[FEATURE REQ] Upgrade Azure.Identity dependency on Azure.Core version to 1.26.0

[gh-user-123]

trafficstars

Library name

Azure.Identity

Please describe the feature.

I'm trying to use Azure.Identity and Azure.Security.KeyVault.* package with latest version and I see the Azure.Security.KeyVault.* uses 1.26.0 with the latest package and due to the version conflict I run into dependency hell and conflicts with different verison of Azure.Core being used.

So, I'm requesting if the latest dependency within Azure.Identity can be same as other product versions.

If it helps, I'm a MS Employee and a dev using these packages.

[jsquire]

//cc: @christothes

[jsquire]

Hi @gh-user-123. Thank you for reaching out and we regret that you're experiencing difficulties. Backwards compatibility for Azure.Core is strictly maintained, with no breaking changes between versions. There should be no issue using a higher version of Azure.Core with any library. In the majority of cases, the .NET compiler will hoist the version automatically when different versions appear as transitive dependencies. In some cases, it may be necessary to add a direct dependency to the latest Azure.Core version to your application.

Can you help us understand more about your scenario and the error that you're seeing?

[ghost]

@jsquire Thank you for looking into this and helping me out.

When I try to run the application it always results in a FileNotFoundException where it's trying to find Azure.Core v1.25.0 when loading the Azure.Identity v.1.8.2 but I have a latest version of Azure.Core v1.26.0 present in the packages and still it cannot resolve the dll.

I have tried using the BindingRedirect but it wasn't a success (not sure if I'm still missing something). Hope this helps for the raised request.

[jsquire]

Can you confirm that you're using package references to NuGet or another package feed where transitive dependencies are managed?

[ghost]

Hi, we're sending this friendly reminder because we haven't heard back from you in 7 days. We need more information about this issue to help address it. Please be sure to give us your input. If we don't hear back from you within 14 days of this comment the issue will be automatically closed. Thank you!

[ghost]

Yes, I'm using the package references (with the latest version specified in the packages.config). However, the tests are still unable to resolve the dependencies due to the latest version as this specifically looks for the minimum version.

[jsquire]

Hi @gh-user-123. I'm unable to reproduce any conflicts at build time or runtime.
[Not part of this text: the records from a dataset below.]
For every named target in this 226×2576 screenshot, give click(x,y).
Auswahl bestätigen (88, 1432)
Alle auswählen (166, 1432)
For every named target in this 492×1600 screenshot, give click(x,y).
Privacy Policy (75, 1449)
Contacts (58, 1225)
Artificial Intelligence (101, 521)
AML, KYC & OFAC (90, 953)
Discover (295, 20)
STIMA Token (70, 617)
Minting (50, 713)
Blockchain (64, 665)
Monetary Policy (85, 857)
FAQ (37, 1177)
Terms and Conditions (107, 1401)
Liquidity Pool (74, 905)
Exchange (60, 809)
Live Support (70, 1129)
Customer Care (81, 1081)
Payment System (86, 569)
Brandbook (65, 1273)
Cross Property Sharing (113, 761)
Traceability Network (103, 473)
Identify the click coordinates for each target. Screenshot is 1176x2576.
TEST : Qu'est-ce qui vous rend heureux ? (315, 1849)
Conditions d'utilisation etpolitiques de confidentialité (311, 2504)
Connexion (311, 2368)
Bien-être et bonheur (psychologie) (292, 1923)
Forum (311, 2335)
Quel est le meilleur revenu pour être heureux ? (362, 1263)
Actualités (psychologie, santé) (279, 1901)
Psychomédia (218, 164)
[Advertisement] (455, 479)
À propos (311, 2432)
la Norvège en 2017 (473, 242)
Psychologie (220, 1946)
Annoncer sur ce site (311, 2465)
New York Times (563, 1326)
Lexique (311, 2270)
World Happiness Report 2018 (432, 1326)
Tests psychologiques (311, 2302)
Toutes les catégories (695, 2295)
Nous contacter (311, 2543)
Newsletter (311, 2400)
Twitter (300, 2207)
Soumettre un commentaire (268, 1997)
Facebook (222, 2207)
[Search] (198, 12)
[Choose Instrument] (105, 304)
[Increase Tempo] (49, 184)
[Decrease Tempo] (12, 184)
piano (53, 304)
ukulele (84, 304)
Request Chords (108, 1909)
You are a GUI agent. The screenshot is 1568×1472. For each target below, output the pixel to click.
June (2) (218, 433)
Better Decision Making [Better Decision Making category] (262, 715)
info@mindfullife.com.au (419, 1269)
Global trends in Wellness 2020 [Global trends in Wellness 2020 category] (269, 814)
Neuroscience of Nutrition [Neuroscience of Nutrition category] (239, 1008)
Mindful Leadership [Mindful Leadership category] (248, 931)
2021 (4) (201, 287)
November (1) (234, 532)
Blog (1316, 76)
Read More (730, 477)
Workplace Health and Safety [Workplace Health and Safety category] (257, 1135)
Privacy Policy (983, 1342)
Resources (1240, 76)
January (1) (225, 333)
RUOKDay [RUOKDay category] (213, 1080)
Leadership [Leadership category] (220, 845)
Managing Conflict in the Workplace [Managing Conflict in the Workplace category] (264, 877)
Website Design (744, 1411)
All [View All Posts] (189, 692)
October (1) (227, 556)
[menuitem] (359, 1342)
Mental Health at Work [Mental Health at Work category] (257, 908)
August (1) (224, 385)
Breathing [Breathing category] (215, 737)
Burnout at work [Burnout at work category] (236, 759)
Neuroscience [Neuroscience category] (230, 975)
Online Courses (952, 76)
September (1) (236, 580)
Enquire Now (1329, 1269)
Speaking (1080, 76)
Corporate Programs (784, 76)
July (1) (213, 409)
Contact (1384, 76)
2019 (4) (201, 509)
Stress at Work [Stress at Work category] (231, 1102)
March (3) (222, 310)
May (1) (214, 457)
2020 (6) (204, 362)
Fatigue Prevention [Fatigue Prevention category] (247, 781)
I've also confirmed that our integration tests which reference Identity and KeyVault together are building/passing and that each of our dependencies is correctly tracked as a >= for versioning.

Can you share a project that has a minimal reproduction of the issue that you're running into?

[ghost]

Hi, we're sending this friendly reminder because we haven't heard back from you in 7 days. We need more information about this issue to help address it. Please be sure to give us your input. If we don't hear back from you within 14 days of this comment the issue will be automatically closed. Thank you!

[ghost]

Hello @jsquire, I tried to put together a standalone .NET SDK app and tried to import all the dependencies and wasn't able to repro the issue I mentioned. I later found out that the DLLs were not being resolved at runtime, thus I tried to do a Assembly.LoadFrom and this worked for me. I think this issue is no longer needed in this case and can be closed out. Thanks for your help and attention to this issue.